- Kiswarani Q'asa Location within Peru

Highest point
- Elevation: 4,862.8 m (15,954 ft)
- Coordinates: 14°45′57″S 71°49′30″W﻿ / ﻿14.76583°S 71.82500°W

Geography
- Location: Peru, Cusco Region, Espinar Province
- Parent range: Andes

= Kiswarani Q'asa =

Mountain in Peru

Kiswarani Q'asa (Aymara kiswara Buddleja incana, -ni a suffix to indicate ownership, kiswarani "the one with kiswara", Quechua q'asa mountain pass, "Kiswarani mountain pass" or "mountain pass with kiswara", Hispanicized spelling Quisuaraniccasa) is a mountain in the Andes of Peru. Its summit reaches about 4862.8 m above sea level. The mountain is located in the Cusco Region, Espinar Province, Coporaque District.

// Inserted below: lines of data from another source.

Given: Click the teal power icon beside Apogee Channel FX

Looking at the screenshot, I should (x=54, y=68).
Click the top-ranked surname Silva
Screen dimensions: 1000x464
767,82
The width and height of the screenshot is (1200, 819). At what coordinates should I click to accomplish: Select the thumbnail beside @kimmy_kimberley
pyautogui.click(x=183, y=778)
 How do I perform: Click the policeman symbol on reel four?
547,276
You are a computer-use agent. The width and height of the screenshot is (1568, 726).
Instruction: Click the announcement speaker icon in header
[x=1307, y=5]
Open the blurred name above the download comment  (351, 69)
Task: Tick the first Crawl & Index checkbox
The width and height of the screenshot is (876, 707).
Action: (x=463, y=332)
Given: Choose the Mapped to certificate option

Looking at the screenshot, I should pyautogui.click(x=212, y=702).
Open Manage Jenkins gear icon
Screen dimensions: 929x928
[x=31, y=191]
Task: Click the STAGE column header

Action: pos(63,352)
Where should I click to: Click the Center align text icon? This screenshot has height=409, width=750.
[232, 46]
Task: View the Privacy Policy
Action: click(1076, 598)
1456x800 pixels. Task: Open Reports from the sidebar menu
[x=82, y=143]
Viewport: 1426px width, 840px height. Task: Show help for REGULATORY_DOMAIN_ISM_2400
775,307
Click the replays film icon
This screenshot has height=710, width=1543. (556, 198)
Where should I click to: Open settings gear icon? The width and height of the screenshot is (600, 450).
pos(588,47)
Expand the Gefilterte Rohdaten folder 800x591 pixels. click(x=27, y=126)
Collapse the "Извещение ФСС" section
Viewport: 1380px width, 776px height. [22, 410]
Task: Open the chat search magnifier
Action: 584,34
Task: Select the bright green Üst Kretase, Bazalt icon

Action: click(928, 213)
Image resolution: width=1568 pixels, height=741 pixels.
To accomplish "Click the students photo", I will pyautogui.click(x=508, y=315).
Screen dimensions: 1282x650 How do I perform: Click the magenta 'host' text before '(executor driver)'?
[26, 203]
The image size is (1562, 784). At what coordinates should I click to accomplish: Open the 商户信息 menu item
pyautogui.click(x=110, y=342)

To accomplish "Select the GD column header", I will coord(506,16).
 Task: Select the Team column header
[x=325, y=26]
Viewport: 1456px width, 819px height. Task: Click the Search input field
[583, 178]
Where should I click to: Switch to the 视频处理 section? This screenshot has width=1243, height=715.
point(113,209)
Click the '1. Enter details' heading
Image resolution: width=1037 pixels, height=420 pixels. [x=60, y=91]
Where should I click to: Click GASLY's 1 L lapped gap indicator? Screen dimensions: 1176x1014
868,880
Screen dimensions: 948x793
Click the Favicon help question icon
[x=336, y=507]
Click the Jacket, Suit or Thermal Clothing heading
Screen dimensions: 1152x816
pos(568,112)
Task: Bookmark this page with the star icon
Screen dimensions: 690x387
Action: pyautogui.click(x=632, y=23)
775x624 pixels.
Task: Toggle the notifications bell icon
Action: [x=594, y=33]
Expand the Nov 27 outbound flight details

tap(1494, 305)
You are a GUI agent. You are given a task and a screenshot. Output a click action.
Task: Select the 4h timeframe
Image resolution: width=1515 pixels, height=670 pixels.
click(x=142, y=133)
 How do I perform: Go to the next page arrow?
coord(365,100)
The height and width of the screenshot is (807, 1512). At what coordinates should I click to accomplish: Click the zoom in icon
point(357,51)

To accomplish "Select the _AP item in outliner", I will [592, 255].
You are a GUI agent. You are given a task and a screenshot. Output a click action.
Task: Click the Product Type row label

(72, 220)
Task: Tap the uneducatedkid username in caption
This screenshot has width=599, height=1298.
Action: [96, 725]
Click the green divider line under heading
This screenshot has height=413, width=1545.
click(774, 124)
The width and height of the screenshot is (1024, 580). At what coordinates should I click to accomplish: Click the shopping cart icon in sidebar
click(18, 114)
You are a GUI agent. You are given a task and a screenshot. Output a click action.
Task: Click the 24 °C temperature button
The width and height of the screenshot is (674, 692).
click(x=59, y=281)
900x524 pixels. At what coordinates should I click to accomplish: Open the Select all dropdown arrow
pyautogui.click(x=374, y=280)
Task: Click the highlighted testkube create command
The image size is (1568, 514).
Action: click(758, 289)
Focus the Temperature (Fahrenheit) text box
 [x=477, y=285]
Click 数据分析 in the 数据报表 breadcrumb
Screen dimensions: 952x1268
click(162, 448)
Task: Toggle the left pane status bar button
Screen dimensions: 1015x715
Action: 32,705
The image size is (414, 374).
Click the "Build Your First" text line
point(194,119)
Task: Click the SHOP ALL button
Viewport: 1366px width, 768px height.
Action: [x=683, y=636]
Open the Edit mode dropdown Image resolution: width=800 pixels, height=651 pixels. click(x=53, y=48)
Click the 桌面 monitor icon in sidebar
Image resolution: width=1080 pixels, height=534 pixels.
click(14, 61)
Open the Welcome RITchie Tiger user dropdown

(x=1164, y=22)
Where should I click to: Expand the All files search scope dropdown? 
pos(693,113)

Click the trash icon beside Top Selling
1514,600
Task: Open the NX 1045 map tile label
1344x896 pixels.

Kiswarani Q'asa lies on a long ridge which extents from west to east along the river Kirwamayu (Querhuamayo) south of it. Kiswarani (Quishuarani) is the name of a stream which flows from the ridge down to Kirwamayu. The peaks east of Kiswarani Q'asa are named Wamanwachana (Huamanhuachana) and Kirwa (Querhua).